* _Document segment_
The training data can be in any form suitable for training a model, according to one of a variety of different learning techniques. Learning techniques for training a model can include supervised learning, unsupervised learning, and semi-supervised learning techniques. For example, the training data can include multiple training examples that can be received as input by a model. The training examples can be labeled with a desired output for the model when processing the labeled training examples. The label and the model output can be evaluated through a loss function to determine an error, which can be backpropagated through the model to update weights for the model. For example, if the machine learning task is a classification task, the training examples can be images labeled with one or more classes categorizing subjects depicted in the images. As another example, a supervised learning technique can be applied to calculate an error between outputs, with a ground-truth label of a training example processed by the model. Any of a variety of loss or error functions appropriate for the type of the task the model is being trained for can be utilized, such as cross-entropy loss for classification tasks, or mean square error for regression tasks. The gradient of the error with respect to the different weights of the candidate model on candidate hardware can be calculated, for example using a backpropagation algorithm, and the weights for the model can be updated. The model can be trained until stopping criteria are met, such as a number of iterations for training, a maximum period of time, a convergence, or when a minimum accuracy threshold is met.
From the inference data and/or training data, the image generation system can be configured to output one or more results related to images generated as output data. As examples, the results can be any kind of score, classification, or regression output based on the input data.
As an example, the image generation system can be configured to send output data for display on a client or user display. As another example, the image generation system can be configured to provide the output data as a set of computer-readable instructions, such as one or more computer programs. The computer programs can be written in any type of programming language, and according to any programming paradigm, e.g., declarative, procedural, assembly, object-oriented, data-oriented, functional, or imperative. The computer programs can be written to perform one or more different functions and to operate within a computing environment, e.g., on a physical device, virtual machine, or across multiple devices. The computer programs can also implement functionality described herein, for example, as performed by a system, engine, module, or model. The image generation system can further be configured to forward the output data to one or more other devices configured for translating the output data into an executable program written in a computer programming language. The image generation system can also be configured to send the output data to a storage device for storage and later retrieval.
The image generation system 700 can include one or more image generation engines 710. The image generation engines 710 can be engines, models, or modules implemented as one or more computer programs, specially configured electronic circuitry, or any combination thereof. The image generation engines 710 can be configured to generate imagery in response to verbal or textual input.

* _Recorded data_

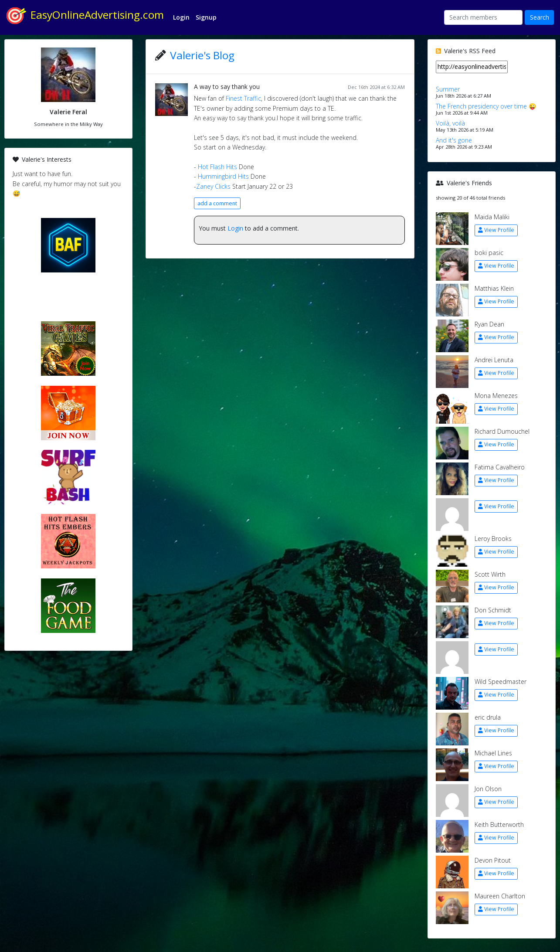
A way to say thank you (227, 86)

* _The task_
Using the image generation passage, mark each statement yes or no and quote the words that decide it. (a) Output data can be sent to a storage device for later retrieval. (b) Mean square error is named as the loss for classification tasks. (c) The image generation engines 710 can produce imagery from verbal or textual input.

* _Result_
(a) Yes: "The image generation system can also be configured to send the output data to a storage device for storage and later retrieval."
(b) No: "such as cross-entropy loss for classification tasks, or mean square error for regression tasks"
(c) Yes: "The image generation engines 710 can be configured to generate imagery in response to verbal or textual input."